The Play: The Merchant of Venice


Doubtless many students navigate in Lancaster using the castle as a landmark, but how many of you have been inside? Are you aware this historic building plays host to prisoners, a crown court, guided tours and the theatre?


The Merchant of Venice

Written by
William Shakespeare

Performance by
Demi-Paradise Productions

Lancaster Castle[/info]

A preview, performed on Tuesday 23rd February, proved that the castle’s old stone walls form an effective shelter against the cold, and the brilliance with which this tale was enacted! The play is a promenade, where the change of scene is accomplished by the producer guiding the audience from one location to another within the castle.

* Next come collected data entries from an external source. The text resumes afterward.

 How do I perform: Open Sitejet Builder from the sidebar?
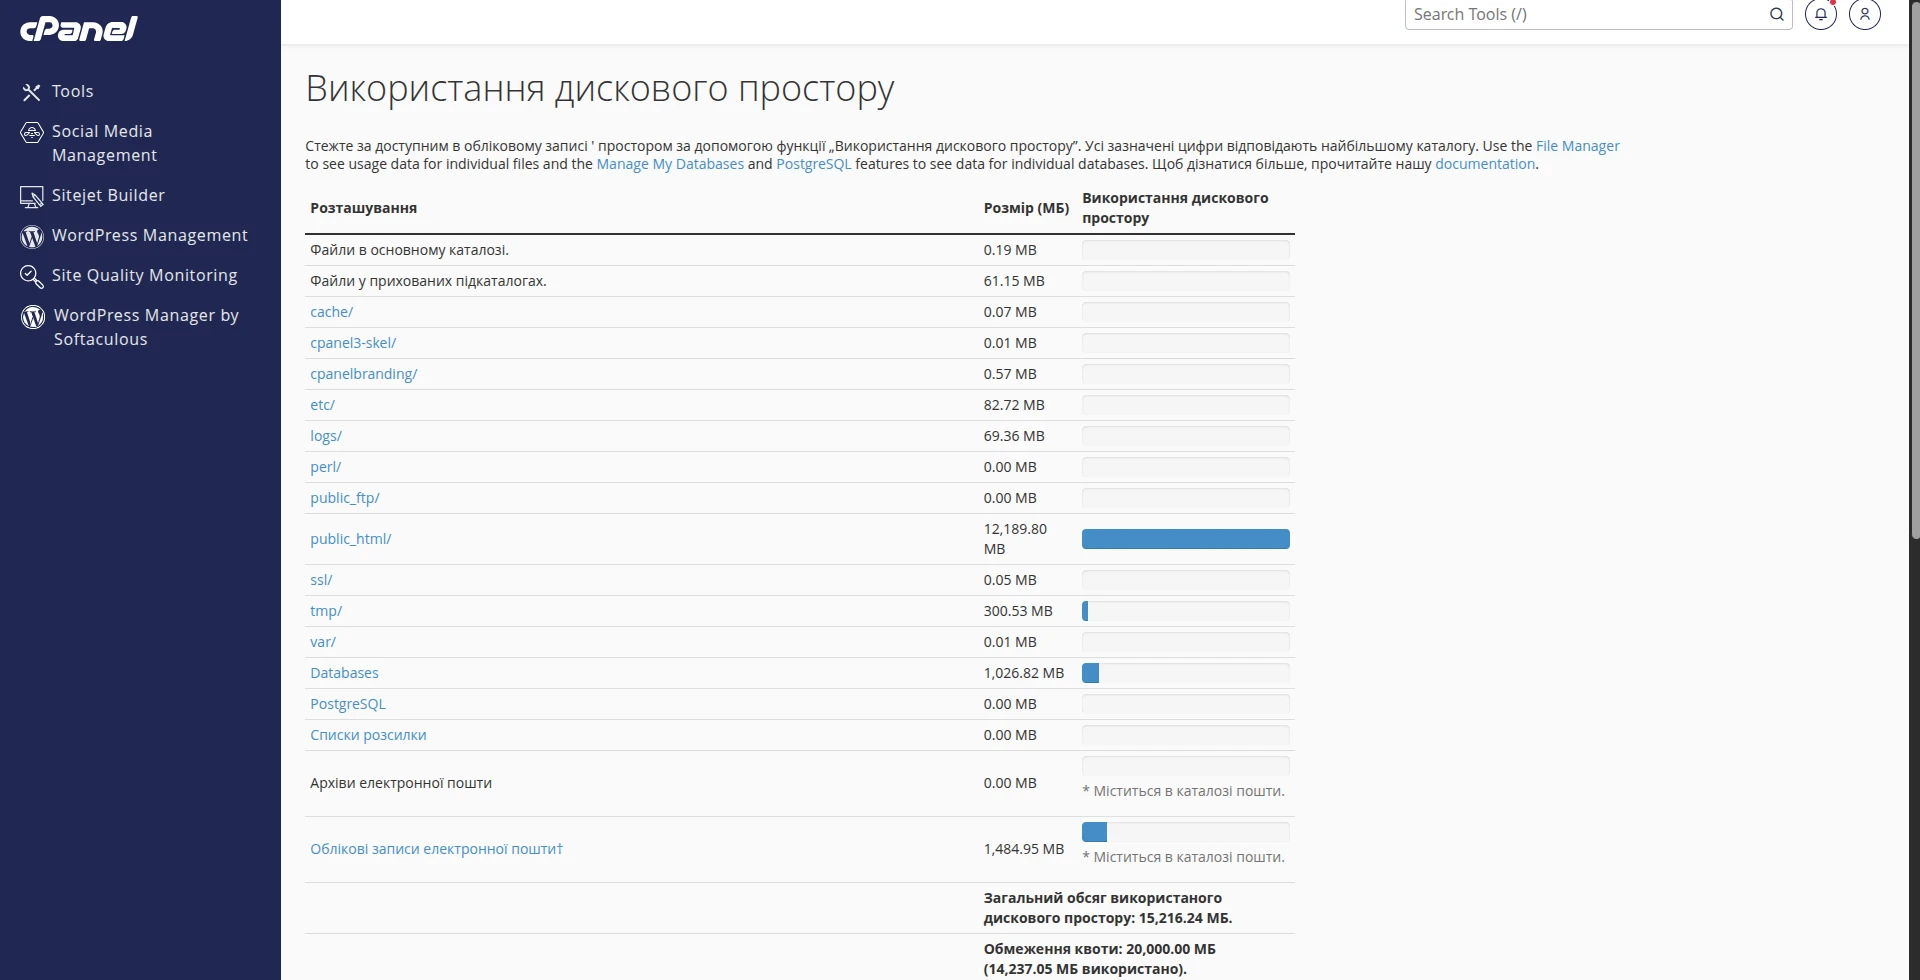[x=108, y=195]
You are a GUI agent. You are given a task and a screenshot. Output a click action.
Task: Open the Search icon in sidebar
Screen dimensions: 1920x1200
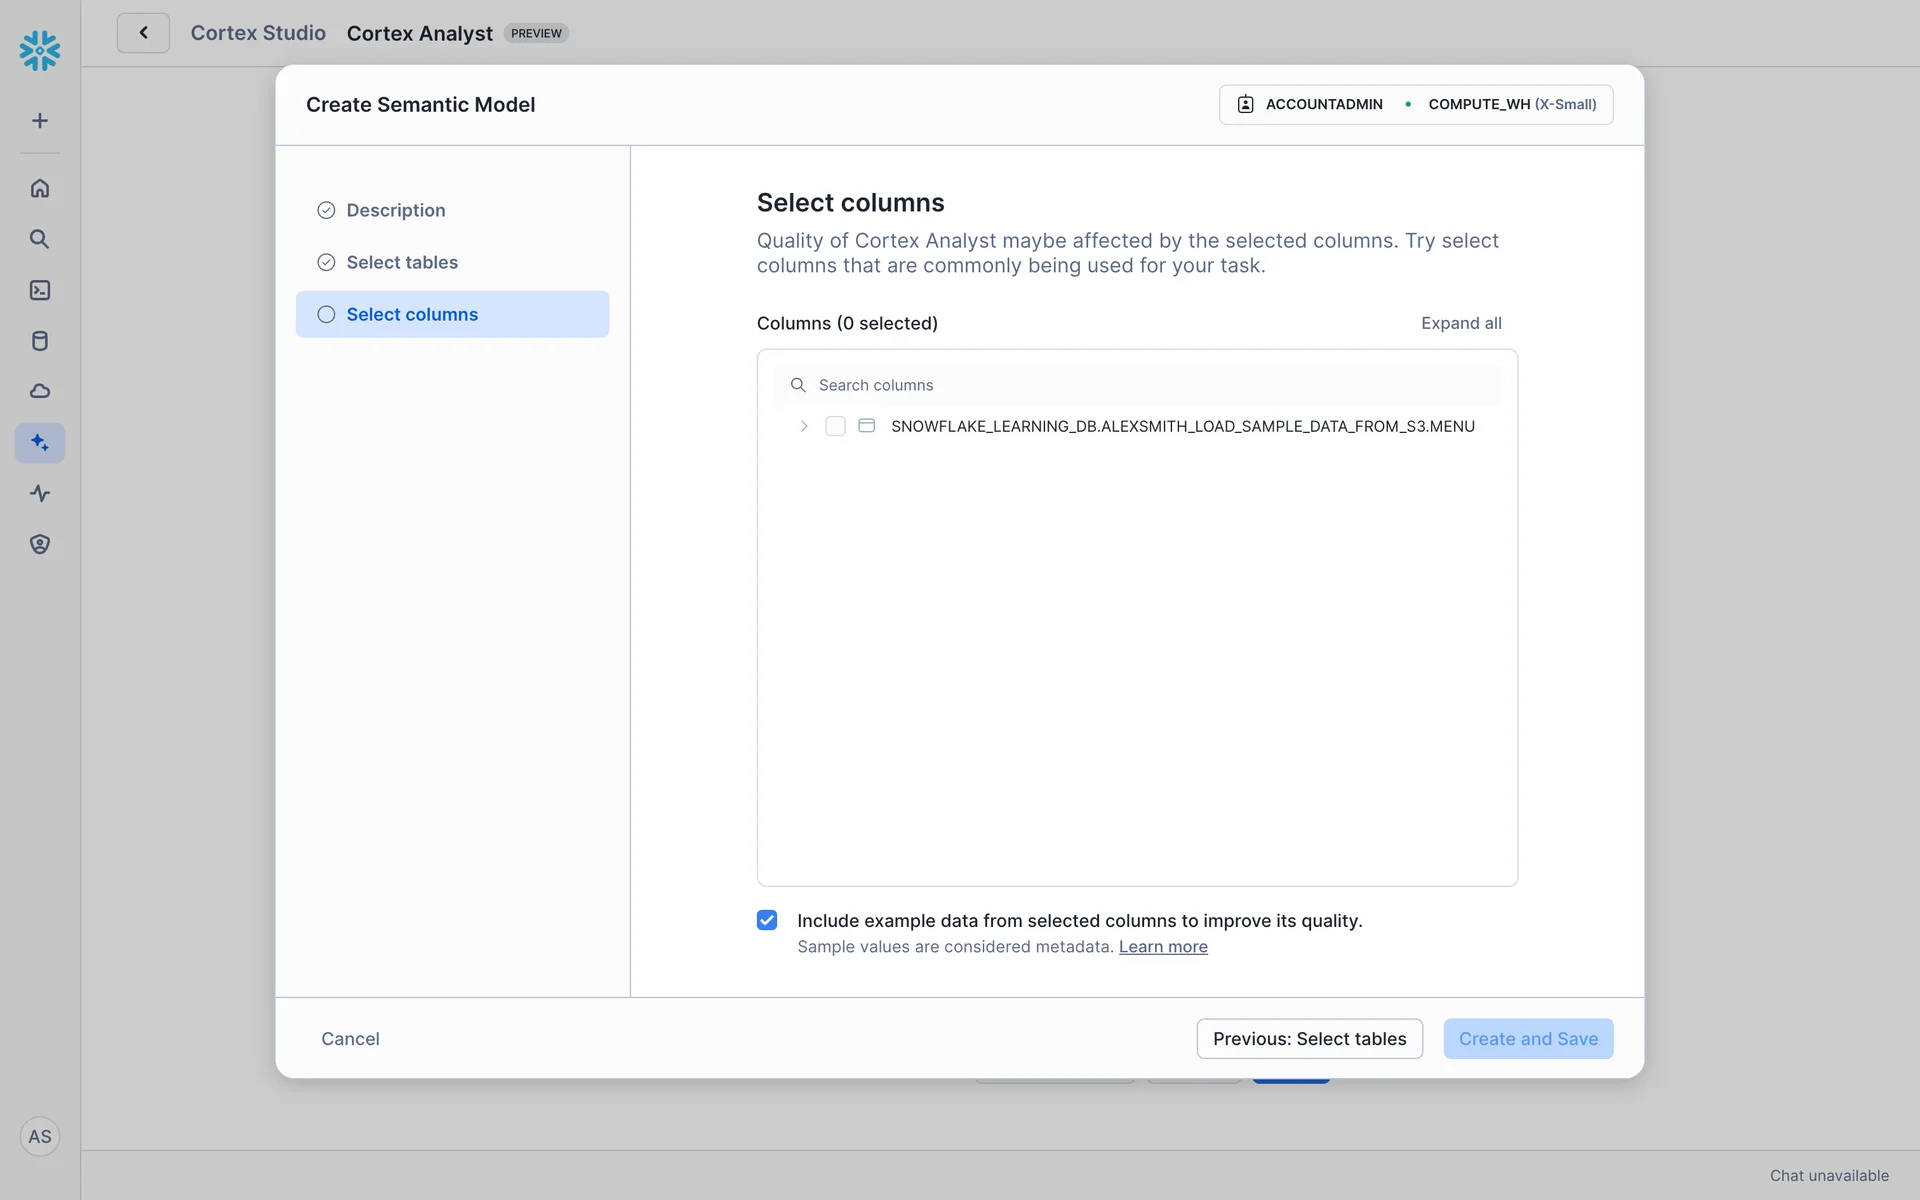click(40, 239)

The play does not remain faithful in every aspect, 17th Century garb is exchanged for 18th Century, and necessity dictates that one “stage” accommodates several settings. However, where this change of “stage”/setting forces a location to be re-used a canny device has been adopted to subconsciously inform the viewer of their relocation.

A product of the unusual stage is that the audience is more intimately connected to the actors, which appears to result in continual performances from the cast, whilst they remain in view. The actors thus respond, not only to the events which unfold “centre stage”, but also to those on the periphery. I found this rather pleasing, but I can imagine others may not be so enamoured by the constant desire to gaze around them in order to observe the reactions displayed by the characters in response to the events that unfold.

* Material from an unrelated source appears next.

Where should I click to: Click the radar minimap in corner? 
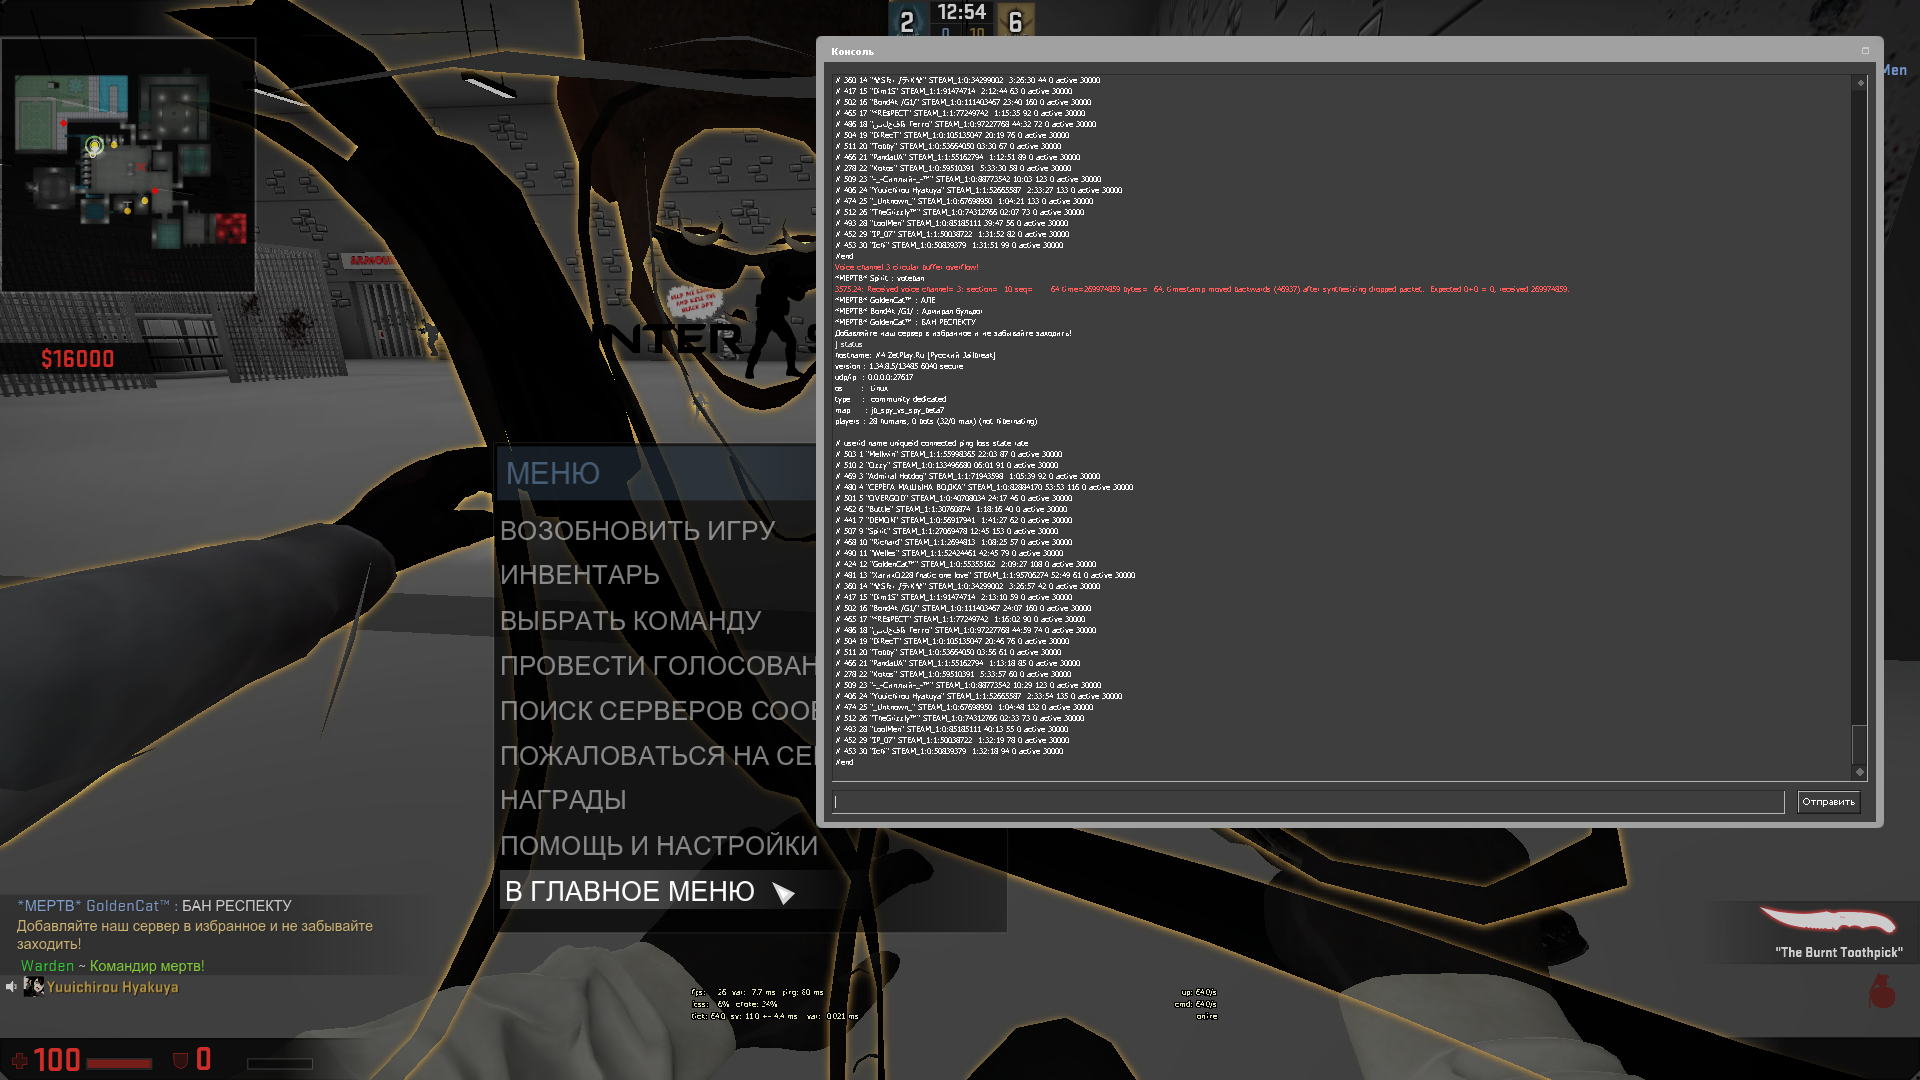(128, 165)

It is lamentable that only Shylock earns the disdain of the audience, because the quality with which the actor plays his part is truly convincing, almost to the point where you might be prepared to think ill of the man and not the character.

The Merchant of Venice is a Shakespearean comedy with subtle humour aplenty, combined with some more blatant jokes which are only enhanced by the actors. A particular source of additional humour in this rendition is provided by the character of Launcelot, whose scenes are a brilliant interlude to the main plot.

The principle protagonists, Bassanio and Portia, develop not only a convincing attraction to one another, but also with the help of the music and lighting something approaching a deeper fondness. Portia in particular seems to have a sparkle in her eye during the scene where she fools Bassanio as to the present owner of the ring she gifted him.

I have only one strange complaint against the portrayal of Antonio, played by Arthur Bostrum. This actor once upon a time played the policeman Crabtree in the BBC’s ‘Allo ‘Allo! Which has an unusual effect, as more than one member of the audience commented, of making you constantly anticipate the misspoken words; “Good Moaning.”

If any real fault may be found in this theatrical version of The Merchant of Venice I believe it would be the price; £21 for weekday showings (Monday to Thursday) and £23 for weekend (Friday and Saturday) shows is comparatively expensive. However, such ‘extortion’ may be explained by the exclusivity of the performance, which, thanks to the castle itself, allows only 60 guests to form the audience. When this is considered in light of the brilliant performances, the settings, the music, and the overall experience the price suddenly seems a little less significant.

If popularity were the sole measure of success, this would be very successful indeed, before this went to press only a handful of tickets remained unsold!